Getting Started With Highlighting Search Terms in PDF

JObjects Highlighter is a web service for highlighting search terms in PDF documents. Depending on the received HTTP request, it will either:

  1. create a new PDF with highlights included ("burnt in"), or
  2. show the original PDF document in a specialized web-based viewer, with highlights on top of it.

Which method will be used for delivering the results depends on the Accept HTTP header. If the header is not provided, JObjects Highlighter determines the method using server preferences.

In this guide, we'll show you how to consume the PDF highlighting service and walk you through the integration steps and its obstacles. For simplicity, in most of the examples here, we use JObjects Highlighter Cloud Service so that you can try them right away.
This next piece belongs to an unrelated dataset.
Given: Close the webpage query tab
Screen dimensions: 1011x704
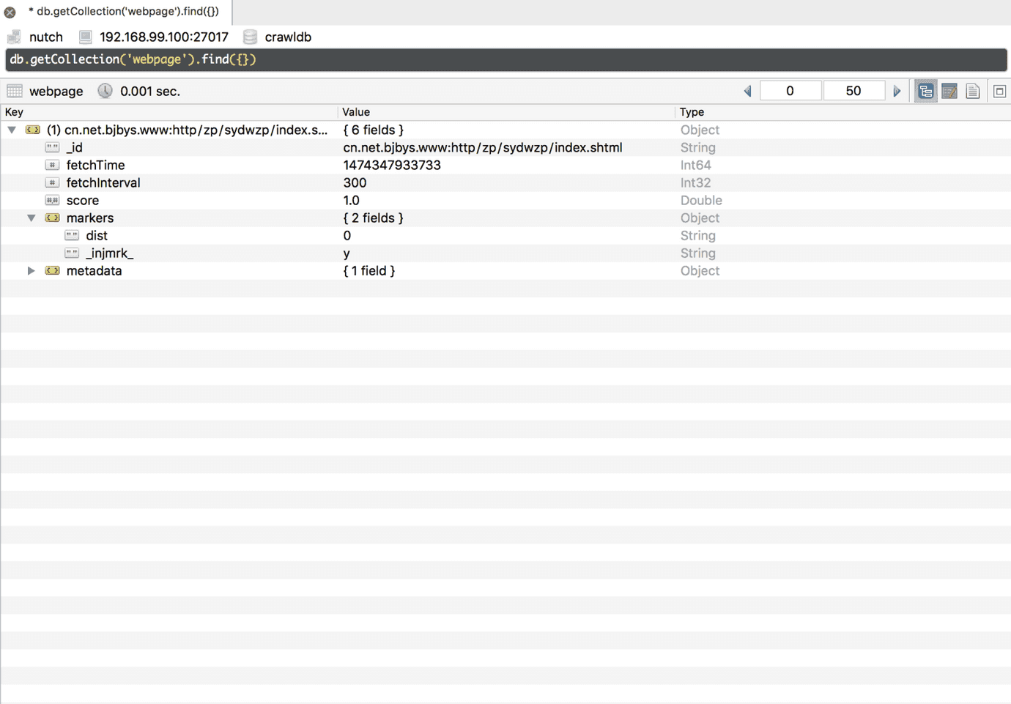Looking at the screenshot, I should click(x=10, y=12).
The same principles apply to the use of the JObjects Highlighter Server that you can download and install on your server, but you need to use your instance URL instead.

In the examples below we reference a PDF file named alice.pdf that you can download here, or you can run tests using your own PDF document.
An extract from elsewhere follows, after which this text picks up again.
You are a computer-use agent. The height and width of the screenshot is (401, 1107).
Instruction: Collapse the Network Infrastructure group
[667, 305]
Burning Highlights Into a PDF From the Command Line

If you're on a Linux system with curl available, you can run the following command to upload local file alice.pdf to Highlight4me (JObjects' hosted highlighting service), highlight word rabbit, and save the received output as alice-rabbit-highlighted.pdf.

curl \
-H "Accept: application/pdf" \
-F "file=@alice.pdf" \
-F "query=rabbit" \
-F "language=en" \
https://cloud.highlight4.me/api/highlight-for-query > alice-rabbit-highlighted.pdf

We've used highlight-for-query service method that highlights PDF for provided keywords. Besides this, JObjects Highlighter also has highlight-for-xml method that accepts Adobe Highlight File format.

Notice that by using language=en parameter, we have instructed JObjects Highlighter to use English language rules. That will highlight not only rabbit (singular) but rabbits (plural) version of the word as well.

note

For demo purposes, Highlight4me service allows highlighting of PDF files of up to 1MB in size. To try it with larger documents, you can start a trial, get your API key and include it with your requests as either apiKey parameter or X-Api-Key HTTP header:

curl \
-H "Accept: application/pdf" \
-H "X-Api-Key: YOUR_API_KEY_HERE" \
-F "file=@test.pdf" \
-F "query=account" \
https://cloud.highlight4.me/api/highlight-for-query > alice-rabbit-highlighted.pdf

Burning highlights into PDF documents is a rather specific use case. If you need to do this in scale, check out our batch highlighting tool.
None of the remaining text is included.